▶

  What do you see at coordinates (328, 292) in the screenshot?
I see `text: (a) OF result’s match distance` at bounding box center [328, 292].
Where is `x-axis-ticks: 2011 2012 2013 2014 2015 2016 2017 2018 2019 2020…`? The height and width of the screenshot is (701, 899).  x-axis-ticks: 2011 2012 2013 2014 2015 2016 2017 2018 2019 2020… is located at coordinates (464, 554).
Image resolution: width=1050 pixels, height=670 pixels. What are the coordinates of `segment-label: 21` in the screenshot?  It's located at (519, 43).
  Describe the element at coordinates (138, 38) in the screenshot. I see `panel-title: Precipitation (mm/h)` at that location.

◀
▶

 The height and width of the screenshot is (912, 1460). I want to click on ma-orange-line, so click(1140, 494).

◀
▶

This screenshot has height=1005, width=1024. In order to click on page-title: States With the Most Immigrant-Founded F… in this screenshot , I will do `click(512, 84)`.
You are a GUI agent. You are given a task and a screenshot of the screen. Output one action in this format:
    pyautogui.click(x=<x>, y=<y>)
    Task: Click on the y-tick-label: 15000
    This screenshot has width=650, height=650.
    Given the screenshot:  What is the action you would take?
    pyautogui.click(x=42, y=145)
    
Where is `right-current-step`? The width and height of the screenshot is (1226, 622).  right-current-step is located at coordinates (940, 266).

◀

__Work task__: Rewrite the data above, from the line containing "Image resolution: width=1050" down to the line containing "Describe the element", both included, as a JSON list of strings with one string per line and blank lines omitted.

__Solution for this task__:
[
  "Image resolution: width=1050 pixels, height=670 pixels. What are the coordinates of `segment-label: 21` in the screenshot?  It's located at (519, 43).",
  "  Describe the element at coordinates (138, 38) in the screenshot. I see `panel-title: Precipitation (mm/h)` at that location."
]